Selic a 12,75%: UBS revela cenário oculto na projeção

Selic a 12,75%: UBS revela cenário oculto na projeção
Foto: moneytimes.com.br

O UBS divulgou projeção de Selic a 12,75% para o fim de 2026. O número está entre os mais baixos do mercado financeiro. Mas há um detalhe: essa não é a aposta principal do banco.

Alexandre Ázara, economista-chefe do UBS para o Brasil, revelou ao Money Times que os 12,75% escondem dois cenários extremos. A média entre eles resulta nesse percentual, mas não reflete o que a instituição considera mais provável.

O que determina a taxa de juros

Ázara foi direto: a trajetória da Selic não dependerá de crescimento econômico nem de inflação nos próximos trimestres. O fator decisivo será outro.

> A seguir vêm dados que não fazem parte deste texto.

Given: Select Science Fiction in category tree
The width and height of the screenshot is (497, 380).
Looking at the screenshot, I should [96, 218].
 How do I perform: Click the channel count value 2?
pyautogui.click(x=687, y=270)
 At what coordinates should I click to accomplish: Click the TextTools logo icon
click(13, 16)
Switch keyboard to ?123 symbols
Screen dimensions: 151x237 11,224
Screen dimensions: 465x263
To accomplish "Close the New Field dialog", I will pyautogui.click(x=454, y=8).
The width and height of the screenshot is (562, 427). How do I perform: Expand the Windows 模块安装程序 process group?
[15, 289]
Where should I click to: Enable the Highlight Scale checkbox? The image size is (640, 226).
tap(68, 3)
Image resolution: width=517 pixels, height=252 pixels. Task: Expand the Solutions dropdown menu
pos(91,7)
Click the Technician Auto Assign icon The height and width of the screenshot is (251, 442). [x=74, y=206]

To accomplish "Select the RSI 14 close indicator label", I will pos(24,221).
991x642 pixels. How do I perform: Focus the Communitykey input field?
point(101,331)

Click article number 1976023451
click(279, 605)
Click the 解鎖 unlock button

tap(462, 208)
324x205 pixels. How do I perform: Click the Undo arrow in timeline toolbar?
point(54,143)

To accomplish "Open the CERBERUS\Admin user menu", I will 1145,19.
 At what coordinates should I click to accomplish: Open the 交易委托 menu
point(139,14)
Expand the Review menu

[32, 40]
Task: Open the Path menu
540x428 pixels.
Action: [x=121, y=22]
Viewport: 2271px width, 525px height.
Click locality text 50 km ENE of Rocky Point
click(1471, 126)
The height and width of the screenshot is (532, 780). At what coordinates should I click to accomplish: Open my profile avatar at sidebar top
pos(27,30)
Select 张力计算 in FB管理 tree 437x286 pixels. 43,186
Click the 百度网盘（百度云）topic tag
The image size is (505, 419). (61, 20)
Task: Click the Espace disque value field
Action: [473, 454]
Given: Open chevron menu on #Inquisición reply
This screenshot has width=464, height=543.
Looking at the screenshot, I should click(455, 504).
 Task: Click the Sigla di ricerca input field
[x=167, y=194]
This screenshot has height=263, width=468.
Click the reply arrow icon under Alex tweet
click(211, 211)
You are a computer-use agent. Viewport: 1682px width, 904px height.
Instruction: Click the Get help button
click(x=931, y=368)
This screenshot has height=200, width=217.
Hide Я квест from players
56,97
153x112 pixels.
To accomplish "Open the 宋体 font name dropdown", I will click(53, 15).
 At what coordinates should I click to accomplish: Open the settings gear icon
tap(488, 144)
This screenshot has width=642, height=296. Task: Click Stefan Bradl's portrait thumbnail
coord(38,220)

O economista não detalhou qual variável comandará os juros, mas sinalizou que os indicadores tradicionais perderam protagonismo no cenário atual. A afirmação contraria análises convencionais do mercado.

Cenários ocultos na projeção

O UBS trabalha com duas possibilidades radicalmente diferentes para 2026. Uma delas pressupõe juros mais altos. A outra aposta em queda acentuada.

A média aritmética entre os extremos chegou aos 12,75% divulgados oficialmente. Essa metodologia difere da usada por outras instituições financeiras, que costumam publicar apenas o cenário base.

Distância do consenso

A estimativa do UBS destoa das demais casas de análise. Grandes bancos e consultorias projetam Selic acima de 13% para o fim de 2026.

A diferença reflete visões distintas sobre a condução da política monetária pelo Banco Central. O Comitê de Política Monetária tem elevado juros desde meados de 2024 para conter pressões inflacionárias.

A taxa Selic atualmente está em patamar elevado depois de sucessivos aumentos. O Copom sinalizou que novos ajustes podem ocorrer caso o cenário de risco se materialize.

Ázara manteve sigilo sobre qual dos dois cenários internos tem maior probabilidade. A revelação completa deve ficar para relatórios futuros do banco.